A week before Madison Avenue’s major year-end ad forecasts are released, influential Wall Street analyst Brian Wieser this morning reduced his outlook for U.S. ad growth this year.
“We now call for +4.1% underlying expansion this year,” Pivotal Research Group’s Wieser wrote in a note sent to investors this morning. Noting that the revision is still within the range he has been tracking much of the year, he nonetheless conceded it is “slightly below our pre-Q3 2017 expectations of +4.4%.”
Wieser goes on to outline “key challenges ahead, especially for TV and digital advertising, which account for the bulk of the industry’s activity.”
“Television fared relatively poorly during the (third) quarter, with national TV declining -2% on a normalized basis and local TV, including broadcast and cable, falling by around -6% for a combined decline of -4% and share declines of 31% to 29%,” Wieser writes. “Within national media only, national TV equaled 57% of media owner ad revenue, down from 59% in the year-ago quarter.”
While digital ad spending continues to expand -- +21% in the third quarter -- Wieser says it’s not part of a “like-for-like” shift among among advertisers pulling out of traditional TV and putting more of their budgets into digital.

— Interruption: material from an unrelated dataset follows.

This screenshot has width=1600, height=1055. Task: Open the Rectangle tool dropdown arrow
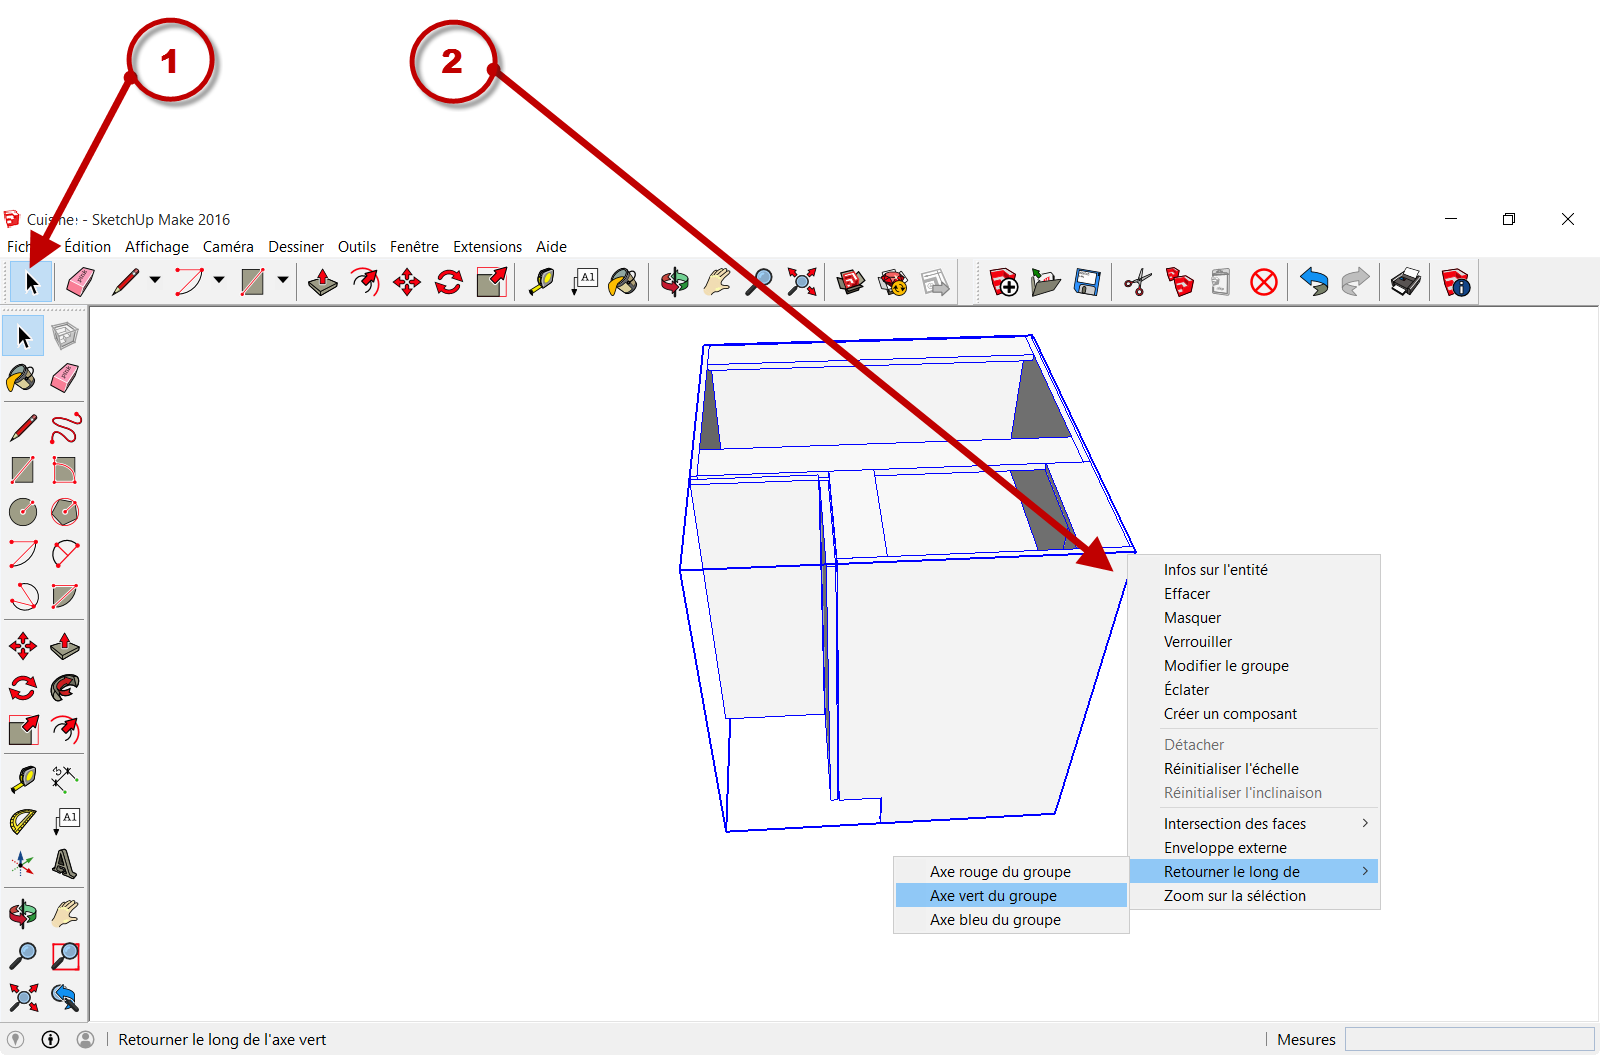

“The large brands that dominate TV are generally weak at the present time, generally constraining total budget increases to low single digits or otherwise reducing them, and with few increasing spending on digital by more than single digits,” Wieser notes. “TV may be losing some budget share from these advertisers, but maybe one percentage point a year rather than two.”
Conversely, Wieser says digital is primarily benefiting from “ecommerce brands, app developers and businesses that are generally too small to efficiently use television.”
The outlook for other media is even more mixed -- especially for magazines and newspapers.